Because of the size and time required. Right now, it takes at least 24
hours, with a full hardware configuration (multi-CPU, 8 disk SCSI RAID,
etc). That is going to do nothing but increase. Extrapolating linearly the
*current* load, it will take at least 4 days to load when the database size
peaks. But, based on past experience, the load will increase significantly
before then (probably by a factor of 2-4 to be conservative). When the
database gets that large, I have to consider that the reload time may not
increase linearly with the size. If we do a pg_dumpall once a week, it will
take longer to do a reload than the period between dumps. Just the pg_dump
alone could easily take close to a day. It also requires we have duplicate
fully configured hardware for each copy of the database we run just to
verify a pg_dumpall - if it takes that long to load, I can't share hardware.

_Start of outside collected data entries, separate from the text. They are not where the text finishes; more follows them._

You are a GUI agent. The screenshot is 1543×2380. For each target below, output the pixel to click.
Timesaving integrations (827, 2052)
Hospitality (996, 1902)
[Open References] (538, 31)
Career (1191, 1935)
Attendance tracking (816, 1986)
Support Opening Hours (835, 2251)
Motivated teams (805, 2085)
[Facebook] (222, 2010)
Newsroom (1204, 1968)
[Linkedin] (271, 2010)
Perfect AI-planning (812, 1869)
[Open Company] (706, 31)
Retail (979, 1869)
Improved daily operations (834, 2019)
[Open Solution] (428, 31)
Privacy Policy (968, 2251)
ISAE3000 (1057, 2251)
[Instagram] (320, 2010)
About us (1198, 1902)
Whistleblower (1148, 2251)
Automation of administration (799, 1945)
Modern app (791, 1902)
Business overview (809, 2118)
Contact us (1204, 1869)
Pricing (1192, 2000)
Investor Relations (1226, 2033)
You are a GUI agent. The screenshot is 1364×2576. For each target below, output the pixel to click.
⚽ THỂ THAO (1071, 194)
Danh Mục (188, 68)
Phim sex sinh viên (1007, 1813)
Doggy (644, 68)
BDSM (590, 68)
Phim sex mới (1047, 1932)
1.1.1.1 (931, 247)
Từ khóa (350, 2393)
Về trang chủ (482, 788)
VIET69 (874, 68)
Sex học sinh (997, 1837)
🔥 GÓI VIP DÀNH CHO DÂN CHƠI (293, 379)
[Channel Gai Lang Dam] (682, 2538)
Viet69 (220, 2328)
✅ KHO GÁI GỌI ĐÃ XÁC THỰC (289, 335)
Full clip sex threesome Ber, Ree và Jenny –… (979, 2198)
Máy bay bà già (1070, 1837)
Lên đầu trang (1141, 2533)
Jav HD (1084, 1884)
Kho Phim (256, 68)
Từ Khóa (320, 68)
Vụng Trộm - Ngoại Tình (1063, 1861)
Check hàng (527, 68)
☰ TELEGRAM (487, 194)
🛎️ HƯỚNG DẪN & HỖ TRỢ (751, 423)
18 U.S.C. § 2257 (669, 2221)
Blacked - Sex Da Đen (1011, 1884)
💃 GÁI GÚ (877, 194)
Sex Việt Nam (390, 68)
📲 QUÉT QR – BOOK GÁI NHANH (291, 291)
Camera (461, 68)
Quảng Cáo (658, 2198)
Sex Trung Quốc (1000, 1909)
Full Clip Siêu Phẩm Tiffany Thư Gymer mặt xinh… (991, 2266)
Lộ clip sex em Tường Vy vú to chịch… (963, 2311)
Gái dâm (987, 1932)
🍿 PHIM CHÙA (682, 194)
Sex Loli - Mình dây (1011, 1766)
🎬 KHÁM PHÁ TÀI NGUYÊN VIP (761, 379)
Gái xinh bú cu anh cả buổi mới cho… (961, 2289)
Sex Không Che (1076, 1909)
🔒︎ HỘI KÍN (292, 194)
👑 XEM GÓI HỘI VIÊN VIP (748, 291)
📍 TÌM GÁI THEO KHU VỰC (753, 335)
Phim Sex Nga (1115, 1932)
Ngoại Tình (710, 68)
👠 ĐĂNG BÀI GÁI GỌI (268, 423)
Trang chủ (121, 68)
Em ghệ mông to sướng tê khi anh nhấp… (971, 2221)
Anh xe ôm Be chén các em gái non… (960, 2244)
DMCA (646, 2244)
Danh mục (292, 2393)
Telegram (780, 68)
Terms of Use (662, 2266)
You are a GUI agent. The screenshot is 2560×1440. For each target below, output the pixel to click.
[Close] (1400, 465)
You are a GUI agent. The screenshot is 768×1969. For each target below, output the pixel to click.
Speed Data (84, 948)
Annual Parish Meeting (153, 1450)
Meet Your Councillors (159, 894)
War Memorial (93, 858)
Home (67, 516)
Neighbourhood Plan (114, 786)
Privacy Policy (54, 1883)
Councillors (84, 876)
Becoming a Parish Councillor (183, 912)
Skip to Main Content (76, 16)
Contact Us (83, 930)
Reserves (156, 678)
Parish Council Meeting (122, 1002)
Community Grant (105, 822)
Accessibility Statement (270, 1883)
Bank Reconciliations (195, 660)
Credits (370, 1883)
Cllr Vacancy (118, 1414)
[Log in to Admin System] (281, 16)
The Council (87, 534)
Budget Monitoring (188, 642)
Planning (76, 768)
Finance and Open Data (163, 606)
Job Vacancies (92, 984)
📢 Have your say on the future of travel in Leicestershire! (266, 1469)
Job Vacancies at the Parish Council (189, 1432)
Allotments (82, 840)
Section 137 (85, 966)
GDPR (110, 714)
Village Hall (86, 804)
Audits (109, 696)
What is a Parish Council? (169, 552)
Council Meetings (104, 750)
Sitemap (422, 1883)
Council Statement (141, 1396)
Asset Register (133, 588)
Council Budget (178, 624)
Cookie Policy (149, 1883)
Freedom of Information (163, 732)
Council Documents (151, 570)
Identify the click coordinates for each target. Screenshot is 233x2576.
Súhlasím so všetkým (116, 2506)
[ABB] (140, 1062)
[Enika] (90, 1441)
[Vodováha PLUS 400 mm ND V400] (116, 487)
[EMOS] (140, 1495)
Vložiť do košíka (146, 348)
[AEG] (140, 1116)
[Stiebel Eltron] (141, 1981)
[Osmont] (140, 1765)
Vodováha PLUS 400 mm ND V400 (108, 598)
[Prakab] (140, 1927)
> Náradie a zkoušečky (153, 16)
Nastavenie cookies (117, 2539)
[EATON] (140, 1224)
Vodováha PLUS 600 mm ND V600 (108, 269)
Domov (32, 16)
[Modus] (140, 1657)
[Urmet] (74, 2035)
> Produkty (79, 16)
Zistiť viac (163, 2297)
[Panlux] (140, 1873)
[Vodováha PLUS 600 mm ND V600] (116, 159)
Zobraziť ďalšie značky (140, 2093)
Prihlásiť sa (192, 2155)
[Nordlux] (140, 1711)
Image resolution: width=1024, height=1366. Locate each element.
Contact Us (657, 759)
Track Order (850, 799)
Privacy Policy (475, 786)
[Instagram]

Add to that the people time to monitor the systems and the process of 2x the
hardware... In short, I need a solution that scales to huge databases
(hundreds of gigabytes to over a terabyte), not one that works just for
small to medium databases.
pg_dumpall is hopefully reliable will presumably give me a snapshot that I
know I can restore from if the database becomes hopelessly corrupt. But I
can't individually test each one. I was hoping for a utility that would go
through and verify all indexes and data are consistent, and if not, attempt
to correct them.
As for your earlier question of cascading errors, consider a file system - a
type of database. If you get a file system error and correct it quickly,
you usually will lose nothing. If, however, you ignore that error, it is
likely to get worse over days or weeks. Other errors will crop up as a
result of the bad information in the first one. At some point, the file
system corruption may become so bad that it can't be recovered. Format and
reload. I have seen this on NTFS, UFS, HFS/HFS+, and even ReiserFS.
Journaling greatly reduces, but doesn't eliminate, this problem. There are
tools that will scan your file system and guarantee it's integrity, or fix
the errors (or attempt to fix them) if it finds any. I was looking for
something similar for a Postgres database.